Escape character is '^]'.

220 debentoogao.3322.org ESMTP Postfix

421 debentoogao.3322.org Error: timeout exceeded

Connection closed by foreign host.

----------

## kashani

Seems to work okay remotely when I tested it. Do the logs say anything interesting?

kashani

----------

## Debentoo_Gao

 *kashani wrote:*   

> Seems to work okay remotely when I tested it.
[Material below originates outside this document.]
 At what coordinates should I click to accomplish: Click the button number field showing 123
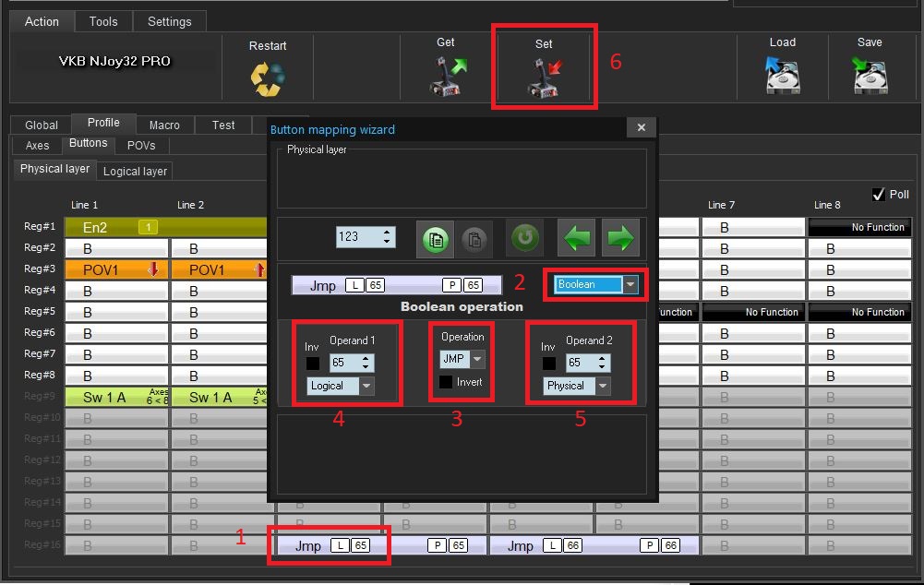[x=359, y=237]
Do the logs say anything interesting?
> 
> kashani

 

which log file should I read? thanks

It seems estmp on postfix can't work correctly

----------

## kashani

I'd shoot for the mail logs which might be in /var/log/messages or /var/log/everything depending on which logger you've installed. Also how quickly are you getting the error?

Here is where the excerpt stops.